Scaling inputs and outputs#

[1]:

import torch
from chemprop.models import MPNN
from chemprop.nn import BondMessagePassing, NormAggregation, RegressionFFN
from chemprop.nn.transforms import ScaleTransform, UnscaleTransform, GraphTransform

This is an example dataset with extra atom and bond features, extra atom descriptors, and extra datapoint descriptors.

[2]:

import numpy as np
from chemprop.data import MoleculeDatapoint, MoleculeDataset

smis = ["CC", "CN", "CO", "CF", "CP", "CS", "CI"]
ys = np.random.rand(len(smis), 1) * 100

n_datapoints = len(smis)
n_atoms = 2
n_bonds = 1
n_extra_atom_features = 3
n_extra_bond_features = 4
n_extra_atom_descriptors = 5
n_extra_datapoint_descriptors = 6

extra_atom_features = np.random.rand(n_datapoints, n_atoms, n_extra_atom_features)
extra_bond_features = np.random.rand(n_datapoints, n_bonds, n_extra_bond_features)
extra_atom_descriptors = np.random.rand(n_datapoints, n_atoms, n_extra_atom_descriptors)
extra_datapoint_descriptors = np.random.rand(n_datapoints, n_extra_datapoint_descriptors)

datapoints = [
    MoleculeDatapoint.from_smi(smi, y, x_d=x_d, V_f=V_f, E_f=E_f, V_d=V_d)
    for smi, y, x_d, V_f, E_f, V_d in zip(
        smis,
        ys,
        extra_datapoint_descriptors,
        extra_atom_features,
        extra_bond_features,
        extra_atom_descriptors,
    )
]
train_dset = MoleculeDataset(datapoints[:3])
val_dset = MoleculeDataset(datapoints[3:5])
test_dset = MoleculeDataset(datapoints[5:])

Scaling targets - FFN#

Scaling the target values before training can improve model performance and make training faster. The scaler for the targets should be fit to the training dataset and then applied to the validation dataset. This scaler is not applied to the test dataset. Instead the scaler is used to make an UnscaleTransform which is given to the predictor (FFN) layer and used automatically during inference.
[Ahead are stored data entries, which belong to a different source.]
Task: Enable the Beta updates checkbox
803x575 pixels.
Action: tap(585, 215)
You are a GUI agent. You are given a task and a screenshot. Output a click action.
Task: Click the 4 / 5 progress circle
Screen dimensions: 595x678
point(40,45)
Note that currently the output_transform is saved both in the model’s state_dict and and in the model’s hyperparameters. This may be changed in the future to align with lightning’s recommendations. You can ignore any messages about this.

[3]:

output_scaler = train_dset.normalize_targets()
val_dset.normalize_targets(output_scaler)
# test_dset targets not scaled

output_transform = UnscaleTransform.from_standard_scaler(output_scaler)

ffn = RegressionFFN(output_transform=output_transform)

Scaling extra atom and bond features - Message Passing#

The atom and bond features generated by Chemprop featurizers are either multi-hot or on the order of 1. We recommend scaling extra atom and bond features to also be on the order of 1. Like the target scaler, these scalers are fit to the training data, applied to the validation data, and then saved to the model (in this case the message passing layer) so that they are applied automatically to the test dataset during inference.

[4]:

V_f_scaler = train_dset.normalize_inputs("V_f")
E_f_scaler = train_dset.normalize_inputs("E_f")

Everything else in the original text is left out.